Build a virtual team culture
This may be the most difficult task on your agenda. Workplace culture can slowly dissipate once all the employees go home. During these challenging times, work teleconferences shouldn’t be solely about work. Always check on your employees’ health and wellbeing. Perhaps you can invite them on a virtual tour around your home during one of the calls? Perhaps you want to assign specific roles for the virtual meetings, such as timekeeping? Encourage employees to take turns in those assignments? The point is to make the virtual meetings fun for employees while making sure you progress with the plans. Nobody knows for how long we will have to continue working in the current mode, so make sure people enjoy it as much as they can and maintain their work relationships close despite the social distancing. If you display empathy and positivity, and be engaging towards your employees, the office culture will quickly go virtual.
Ensure you are visible
Typically, a crisis situation would push you to work harder with your top tier management on contingency planning and next steps, but if you don’t devote time to communicate with your employees, the situation may quickly go out of hand and the decisions you make may not be met with further difficulties if not resistance. Your employees need to feel that someone is in charge and that the person is doing their best to handle the crisis. When you do communicate with them, don’t be stiff or try to act calmer than usual as it will create unnecessary distance. Communicate the risks to your employees openly and they will be more engaged and willing to help.

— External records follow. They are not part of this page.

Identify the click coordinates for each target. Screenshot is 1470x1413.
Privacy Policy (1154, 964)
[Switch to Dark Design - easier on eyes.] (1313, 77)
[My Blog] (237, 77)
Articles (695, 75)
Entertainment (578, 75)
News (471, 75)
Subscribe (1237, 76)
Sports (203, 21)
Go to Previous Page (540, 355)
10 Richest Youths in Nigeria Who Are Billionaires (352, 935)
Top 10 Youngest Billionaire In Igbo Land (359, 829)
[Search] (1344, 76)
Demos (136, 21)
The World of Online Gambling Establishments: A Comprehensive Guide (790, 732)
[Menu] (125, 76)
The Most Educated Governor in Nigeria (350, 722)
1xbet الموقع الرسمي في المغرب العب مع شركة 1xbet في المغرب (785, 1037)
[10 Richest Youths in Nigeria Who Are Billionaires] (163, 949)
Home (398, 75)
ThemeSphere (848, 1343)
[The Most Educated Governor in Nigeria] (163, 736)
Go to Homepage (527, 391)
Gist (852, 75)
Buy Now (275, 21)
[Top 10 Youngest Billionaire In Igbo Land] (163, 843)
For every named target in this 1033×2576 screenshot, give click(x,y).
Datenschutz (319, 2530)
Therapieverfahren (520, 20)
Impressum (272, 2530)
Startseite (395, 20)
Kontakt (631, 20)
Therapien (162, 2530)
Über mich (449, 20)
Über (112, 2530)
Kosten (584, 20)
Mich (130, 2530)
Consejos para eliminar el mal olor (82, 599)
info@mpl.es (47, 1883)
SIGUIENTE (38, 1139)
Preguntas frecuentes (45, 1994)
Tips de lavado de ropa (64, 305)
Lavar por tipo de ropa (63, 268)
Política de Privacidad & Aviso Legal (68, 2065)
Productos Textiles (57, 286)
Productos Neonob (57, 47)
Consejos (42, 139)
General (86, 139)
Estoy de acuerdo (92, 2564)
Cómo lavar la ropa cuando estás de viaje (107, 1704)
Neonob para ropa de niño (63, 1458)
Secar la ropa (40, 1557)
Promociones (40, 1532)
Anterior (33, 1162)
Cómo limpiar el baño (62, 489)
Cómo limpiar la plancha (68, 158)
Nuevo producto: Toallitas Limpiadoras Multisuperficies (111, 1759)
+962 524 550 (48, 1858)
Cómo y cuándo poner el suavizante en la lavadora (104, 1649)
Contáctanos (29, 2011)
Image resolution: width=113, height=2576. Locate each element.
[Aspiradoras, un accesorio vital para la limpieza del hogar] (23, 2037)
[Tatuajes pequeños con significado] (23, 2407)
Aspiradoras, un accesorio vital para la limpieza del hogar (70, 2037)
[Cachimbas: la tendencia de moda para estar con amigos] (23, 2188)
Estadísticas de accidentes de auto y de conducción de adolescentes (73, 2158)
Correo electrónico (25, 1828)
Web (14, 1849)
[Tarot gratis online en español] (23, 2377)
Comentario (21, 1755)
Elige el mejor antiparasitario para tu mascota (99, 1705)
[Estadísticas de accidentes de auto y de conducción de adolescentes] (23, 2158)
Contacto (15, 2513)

It’s a mistake to remain in silence for days only to bombard your employees with decisions and other pertinent information later. You may be used to updating your employees on key decisions, but during emergencies like the coronavirus pandemic, it’s better to remain transparent at all times and inform your employees about what is currently on your agenda. Don’t keep anyone guessing, unless you want to deal with additional tensions. If there are risks of redundancies; don’t wait until the last minute to pass that information on to your employees. If they see how truly busy you are trying to fix the situation, the busier they will get with their own tasks.
Invest in security tools
Now it’s more important to invest in additional security measures than ever. With employees being forced to work remotely, your data and critical assets are exposed to more threats as the attack surface expanded dramatically – we have already covered this topic in detail in this blog post. You need to keep a watchful eye on threats and tools such as Sumo Logic Cloud SIEM can be instrumental to ensuring maximum visibility of your entire infrastructure, which is crucial for protection against cyberthreats.
Think about the bigger picture
Most organizations will be focusing solely on reacting to the current situation, without thinking what the rebound will look like and what the post-crisis reality will be and how it will impact the business. Why you respond to the most pressing issues, it’s extremely important to think about the future as well and prepare for it. In this article, McKinsey highlights that after resilience is built, leaders will have to think about how to return the business to its normal operation and reimagining it in a new reality that will inevitably welcome us after the crisis is finally over.